### Work task
Every line in the data below that has the word "agent" should be returned.

Collected data entries:
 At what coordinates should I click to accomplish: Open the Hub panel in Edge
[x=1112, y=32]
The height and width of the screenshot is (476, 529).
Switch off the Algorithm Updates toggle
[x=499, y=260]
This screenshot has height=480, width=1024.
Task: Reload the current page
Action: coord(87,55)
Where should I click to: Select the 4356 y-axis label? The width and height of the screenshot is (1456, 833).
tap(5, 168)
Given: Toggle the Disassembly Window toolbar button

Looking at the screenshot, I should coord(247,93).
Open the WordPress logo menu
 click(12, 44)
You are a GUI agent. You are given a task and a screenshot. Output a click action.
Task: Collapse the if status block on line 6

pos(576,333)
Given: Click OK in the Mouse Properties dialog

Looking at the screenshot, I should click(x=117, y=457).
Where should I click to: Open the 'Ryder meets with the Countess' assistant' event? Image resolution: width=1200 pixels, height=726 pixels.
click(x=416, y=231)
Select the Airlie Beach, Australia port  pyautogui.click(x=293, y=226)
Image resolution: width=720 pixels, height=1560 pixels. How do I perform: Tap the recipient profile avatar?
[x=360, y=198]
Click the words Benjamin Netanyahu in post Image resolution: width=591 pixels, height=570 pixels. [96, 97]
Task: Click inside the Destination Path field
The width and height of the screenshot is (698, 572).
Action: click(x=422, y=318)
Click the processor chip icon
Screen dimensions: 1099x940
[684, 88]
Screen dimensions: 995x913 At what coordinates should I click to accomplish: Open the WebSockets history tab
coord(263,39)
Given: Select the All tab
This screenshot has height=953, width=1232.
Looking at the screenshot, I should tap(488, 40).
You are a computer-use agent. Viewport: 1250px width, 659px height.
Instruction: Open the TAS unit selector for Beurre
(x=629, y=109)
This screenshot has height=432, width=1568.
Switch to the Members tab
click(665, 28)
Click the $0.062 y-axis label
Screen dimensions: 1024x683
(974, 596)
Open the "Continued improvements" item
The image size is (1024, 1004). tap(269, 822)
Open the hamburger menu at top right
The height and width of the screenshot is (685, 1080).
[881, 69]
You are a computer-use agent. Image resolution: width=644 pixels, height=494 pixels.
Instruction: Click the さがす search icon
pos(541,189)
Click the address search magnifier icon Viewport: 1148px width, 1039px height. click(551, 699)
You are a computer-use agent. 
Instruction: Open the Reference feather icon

### Response to the task
You are a GUI agent. You are given a task and a screenshot. Output a click action.
You are a computer-use agent. Viewport: 1250px width, 659px height.
You are a computer-use agent. Image resolution: width=644 pixels, height=494 pixels.
You are a computer-use agent. 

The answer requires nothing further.